What happens during a switchover is the following
The the new standby database (old primary) starts to receive the redo records and continues process until we switch back again. It is important to remember that both databases receive the EOR record so both databases know the next redo that will be received.
Although you can have users still connecting to the primary database while the switchover occurs (which generally takes about 60 seconds) I personal have a small outage just to be on the safe side and just in case things don't go as smoothly as I hoped.
You can even switch over form a linux database to a windows database from a 64 bit to a 32 bit database which is great if you want to migrate to a different O/S of 32/64 bit architecture, also your rollback option is very easy simply switchback if it did not work.
(manual or automatic)
failover is a unplanned event, this is were the EOR was never written by the primary database, the standby database process what redo it has then waits, data loss now depends on the protection mode in affect (see above for protection modes).
You have the option to manually failover or make the whole process automatic, manual gives you the DBA maximum control over the whole process obliviously the the length time of the outage depends on getting the DBA out of bed and failing over. Otherwise Oracle Data Guard Fast-Start Failover feature can automatically detect a problem and failover automatically for you. The failover process should take between 15 to 25 seconds.

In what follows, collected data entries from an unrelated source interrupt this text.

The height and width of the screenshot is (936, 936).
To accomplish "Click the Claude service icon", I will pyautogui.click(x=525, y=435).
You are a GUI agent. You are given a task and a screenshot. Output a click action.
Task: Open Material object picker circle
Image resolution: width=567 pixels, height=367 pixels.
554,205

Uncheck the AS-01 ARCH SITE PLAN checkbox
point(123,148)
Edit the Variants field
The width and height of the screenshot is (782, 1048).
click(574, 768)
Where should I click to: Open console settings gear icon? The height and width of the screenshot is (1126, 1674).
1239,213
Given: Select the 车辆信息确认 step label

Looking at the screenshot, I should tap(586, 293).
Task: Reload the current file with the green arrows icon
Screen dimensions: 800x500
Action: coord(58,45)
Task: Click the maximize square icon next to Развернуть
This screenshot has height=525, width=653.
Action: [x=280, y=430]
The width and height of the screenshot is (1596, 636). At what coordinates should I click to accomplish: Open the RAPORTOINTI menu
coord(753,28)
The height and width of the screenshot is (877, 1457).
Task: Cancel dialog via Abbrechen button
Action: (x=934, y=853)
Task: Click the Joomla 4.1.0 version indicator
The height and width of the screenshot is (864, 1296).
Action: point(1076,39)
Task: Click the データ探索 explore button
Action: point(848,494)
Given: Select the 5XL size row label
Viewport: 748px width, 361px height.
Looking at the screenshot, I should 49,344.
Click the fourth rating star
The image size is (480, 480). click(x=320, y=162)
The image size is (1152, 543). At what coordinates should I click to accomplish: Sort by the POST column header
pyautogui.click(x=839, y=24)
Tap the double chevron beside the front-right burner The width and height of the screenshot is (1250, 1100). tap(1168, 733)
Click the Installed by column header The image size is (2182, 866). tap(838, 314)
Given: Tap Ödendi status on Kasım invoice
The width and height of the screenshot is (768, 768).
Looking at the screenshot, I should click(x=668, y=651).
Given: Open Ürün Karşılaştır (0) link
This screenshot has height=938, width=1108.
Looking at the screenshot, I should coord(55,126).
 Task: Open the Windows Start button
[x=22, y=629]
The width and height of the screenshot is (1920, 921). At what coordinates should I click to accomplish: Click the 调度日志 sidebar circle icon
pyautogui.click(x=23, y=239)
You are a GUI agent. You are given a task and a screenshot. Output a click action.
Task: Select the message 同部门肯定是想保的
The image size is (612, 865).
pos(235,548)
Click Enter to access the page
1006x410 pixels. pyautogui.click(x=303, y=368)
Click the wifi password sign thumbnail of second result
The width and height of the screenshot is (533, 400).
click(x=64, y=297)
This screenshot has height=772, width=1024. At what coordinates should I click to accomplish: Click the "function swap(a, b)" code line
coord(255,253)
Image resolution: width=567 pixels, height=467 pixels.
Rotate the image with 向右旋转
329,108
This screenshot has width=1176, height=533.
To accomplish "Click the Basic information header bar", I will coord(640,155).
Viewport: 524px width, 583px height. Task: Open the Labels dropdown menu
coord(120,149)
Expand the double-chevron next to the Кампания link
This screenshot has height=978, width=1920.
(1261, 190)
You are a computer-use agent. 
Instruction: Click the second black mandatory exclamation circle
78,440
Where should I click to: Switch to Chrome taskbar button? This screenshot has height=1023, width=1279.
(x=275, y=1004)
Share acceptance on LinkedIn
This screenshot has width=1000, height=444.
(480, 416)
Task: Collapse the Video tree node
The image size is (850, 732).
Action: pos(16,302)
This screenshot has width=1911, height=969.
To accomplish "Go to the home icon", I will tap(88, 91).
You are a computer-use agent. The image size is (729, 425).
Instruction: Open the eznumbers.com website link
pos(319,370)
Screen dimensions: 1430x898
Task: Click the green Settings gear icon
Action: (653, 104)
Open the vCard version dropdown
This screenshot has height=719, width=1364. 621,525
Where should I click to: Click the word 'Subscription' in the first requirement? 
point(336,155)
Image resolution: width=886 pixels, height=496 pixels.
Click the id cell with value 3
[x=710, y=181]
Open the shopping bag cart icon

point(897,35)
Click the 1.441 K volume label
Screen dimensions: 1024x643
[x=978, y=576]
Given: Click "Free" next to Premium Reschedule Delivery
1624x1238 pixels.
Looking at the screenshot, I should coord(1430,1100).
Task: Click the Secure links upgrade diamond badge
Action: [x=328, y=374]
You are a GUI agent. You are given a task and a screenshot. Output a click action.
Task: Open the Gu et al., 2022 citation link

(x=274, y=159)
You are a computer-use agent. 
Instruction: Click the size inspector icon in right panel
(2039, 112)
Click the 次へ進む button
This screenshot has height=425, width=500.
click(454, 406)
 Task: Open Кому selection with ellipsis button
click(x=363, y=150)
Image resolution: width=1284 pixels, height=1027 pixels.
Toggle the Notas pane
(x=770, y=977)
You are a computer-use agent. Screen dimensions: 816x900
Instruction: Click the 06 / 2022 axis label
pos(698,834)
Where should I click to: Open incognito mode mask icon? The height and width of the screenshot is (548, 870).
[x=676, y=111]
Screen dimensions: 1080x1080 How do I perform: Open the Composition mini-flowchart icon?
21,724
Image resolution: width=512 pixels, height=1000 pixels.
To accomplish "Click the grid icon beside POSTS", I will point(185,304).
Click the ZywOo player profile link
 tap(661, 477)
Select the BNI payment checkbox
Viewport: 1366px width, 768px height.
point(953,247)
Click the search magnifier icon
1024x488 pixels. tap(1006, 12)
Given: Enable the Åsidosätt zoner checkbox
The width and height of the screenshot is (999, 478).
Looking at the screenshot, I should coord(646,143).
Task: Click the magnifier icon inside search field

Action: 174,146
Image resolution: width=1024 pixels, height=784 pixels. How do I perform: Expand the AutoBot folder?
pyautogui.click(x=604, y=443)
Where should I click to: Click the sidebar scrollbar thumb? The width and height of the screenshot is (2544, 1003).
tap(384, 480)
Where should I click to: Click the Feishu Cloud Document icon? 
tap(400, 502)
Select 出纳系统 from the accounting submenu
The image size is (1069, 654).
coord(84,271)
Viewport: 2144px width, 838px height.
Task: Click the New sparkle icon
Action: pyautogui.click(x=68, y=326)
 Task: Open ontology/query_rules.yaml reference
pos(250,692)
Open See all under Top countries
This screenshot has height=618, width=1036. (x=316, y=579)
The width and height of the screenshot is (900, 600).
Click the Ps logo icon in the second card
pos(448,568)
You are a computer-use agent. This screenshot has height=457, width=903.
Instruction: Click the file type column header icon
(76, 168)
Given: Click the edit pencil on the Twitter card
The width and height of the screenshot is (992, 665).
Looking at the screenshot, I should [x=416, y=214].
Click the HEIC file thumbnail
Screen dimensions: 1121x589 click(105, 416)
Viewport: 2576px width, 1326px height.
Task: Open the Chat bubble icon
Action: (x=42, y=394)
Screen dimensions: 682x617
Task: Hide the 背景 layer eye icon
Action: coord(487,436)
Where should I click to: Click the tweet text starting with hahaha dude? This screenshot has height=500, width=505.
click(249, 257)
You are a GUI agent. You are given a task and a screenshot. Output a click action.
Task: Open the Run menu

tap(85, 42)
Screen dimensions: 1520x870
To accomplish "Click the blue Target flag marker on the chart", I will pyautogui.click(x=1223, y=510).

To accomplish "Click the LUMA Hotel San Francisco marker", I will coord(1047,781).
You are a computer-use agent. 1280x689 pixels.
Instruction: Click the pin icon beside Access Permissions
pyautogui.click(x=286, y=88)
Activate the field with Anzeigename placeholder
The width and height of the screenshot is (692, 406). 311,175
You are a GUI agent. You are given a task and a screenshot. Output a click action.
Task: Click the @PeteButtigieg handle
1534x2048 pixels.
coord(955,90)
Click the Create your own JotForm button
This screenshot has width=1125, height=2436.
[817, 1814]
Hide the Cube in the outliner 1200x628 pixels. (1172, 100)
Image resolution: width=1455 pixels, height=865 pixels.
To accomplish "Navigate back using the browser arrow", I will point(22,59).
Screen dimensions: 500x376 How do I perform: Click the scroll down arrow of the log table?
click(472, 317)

One point to mention is regarding a split-brain scenario, where the primary and standby both think that they are the primary database, with Data Guard Fast-Start failover a failed primary cannot open without first receiving permission from the Data Guard observer process. The observer will know that a failover has occurred and will refuse to allow the original primary to open. The observer will automatically reinstate the failed primary as a standby for the new primary database making it impossible to have a split-brain condition.
Data Guard Management
You have three options on which to manage Data Guard
I order to use the Enterprise manager you must have a Data broker installed, the broker maintains the configuration files that includes profiles for all databases. Change can be propagated to all databases within the configuration, the broker also includes commands to start an observer, the process that monitors the status of a Data Guard configuration and executes an automatic failover. You might be think that the Data Guard broker is a single point of failure, which is incorrect, broker processes are background processes that exist on each database in the configuration and communicate with each other. if the system on which yo are attached fails, you simple attach to another database within the configuration and resume management from there.